▶ _GOAL OF THE EXERCISE_
Take the records below and extract, word for word, the lines from the one containing "You are a GUI" through the final line, inclusive. Omit pictures.
[[ EXERCISE INPUTS, beginning ]]
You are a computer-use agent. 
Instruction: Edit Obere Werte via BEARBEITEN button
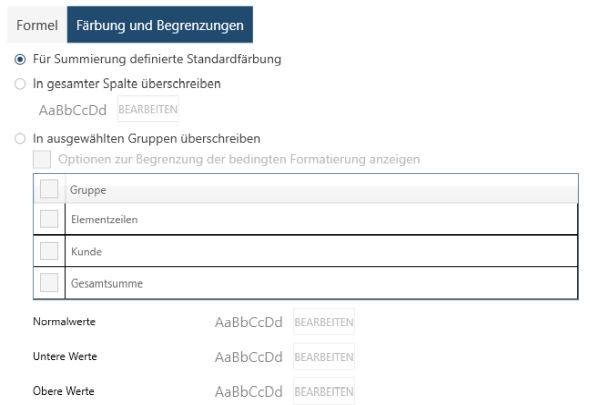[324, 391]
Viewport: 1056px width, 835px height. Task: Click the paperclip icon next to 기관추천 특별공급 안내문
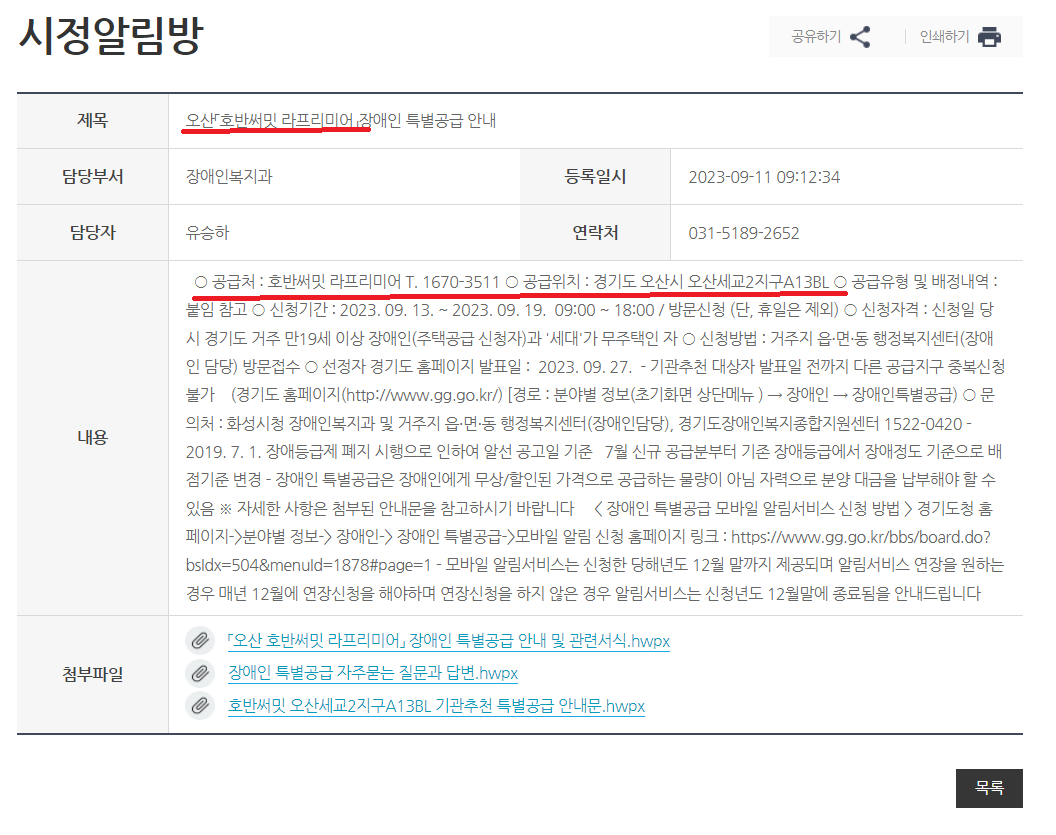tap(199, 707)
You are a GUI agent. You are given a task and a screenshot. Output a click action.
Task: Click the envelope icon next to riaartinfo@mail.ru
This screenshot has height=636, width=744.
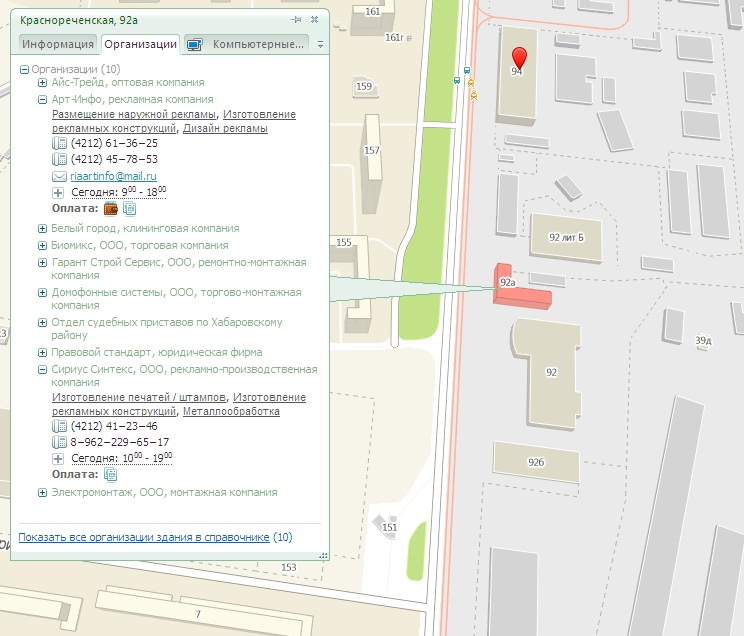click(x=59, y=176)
[[ EXERCISE INPUTS, end ]]
▶ _YOUR RESPONSE_
You are a GUI agent. You are given a task and a screenshot. Output a click action.
Task: Click the envelope icon next to riaartinfo@mail.ru
This screenshot has height=636, width=744.
click(x=59, y=176)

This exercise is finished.